Render the listing as a numbered list with blank lines omitted, starting at the line that contains "Click the industrial" and stopping after the line that contains "Click the orange".

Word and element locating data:
###
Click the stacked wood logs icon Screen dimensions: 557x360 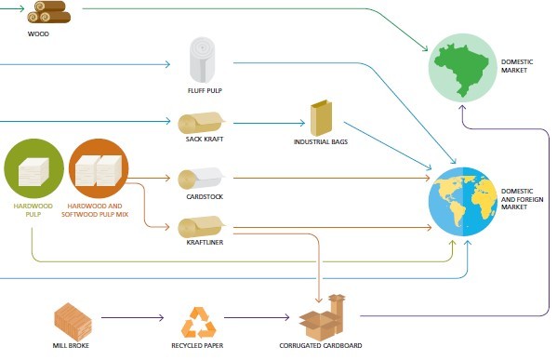pos(49,12)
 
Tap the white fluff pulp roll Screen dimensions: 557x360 pos(202,60)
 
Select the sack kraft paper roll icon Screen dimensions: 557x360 pos(202,123)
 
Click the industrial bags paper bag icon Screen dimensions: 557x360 pos(322,117)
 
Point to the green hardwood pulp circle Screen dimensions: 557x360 pos(33,168)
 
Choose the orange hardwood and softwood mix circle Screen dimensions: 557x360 pos(99,168)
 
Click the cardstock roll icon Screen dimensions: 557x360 pos(202,179)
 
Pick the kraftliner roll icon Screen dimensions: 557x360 pos(202,227)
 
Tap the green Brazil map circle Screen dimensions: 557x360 pos(462,68)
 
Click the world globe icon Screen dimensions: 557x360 pos(462,202)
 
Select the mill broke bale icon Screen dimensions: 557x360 pos(73,322)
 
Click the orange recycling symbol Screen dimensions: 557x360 pos(198,323)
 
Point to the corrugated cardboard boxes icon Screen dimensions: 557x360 pos(322,317)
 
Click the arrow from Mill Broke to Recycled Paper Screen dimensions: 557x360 pos(132,317)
###
Response to the task —
1. Click the industrial bags paper bag icon Screen dimensions: 557x360 pos(322,117)
2. Point to the green hardwood pulp circle Screen dimensions: 557x360 pos(33,168)
3. Choose the orange hardwood and softwood mix circle Screen dimensions: 557x360 pos(99,168)
4. Click the cardstock roll icon Screen dimensions: 557x360 pos(202,179)
5. Pick the kraftliner roll icon Screen dimensions: 557x360 pos(202,227)
6. Tap the green Brazil map circle Screen dimensions: 557x360 pos(462,68)
7. Click the world globe icon Screen dimensions: 557x360 pos(462,202)
8. Select the mill broke bale icon Screen dimensions: 557x360 pos(73,322)
9. Click the orange recycling symbol Screen dimensions: 557x360 pos(198,323)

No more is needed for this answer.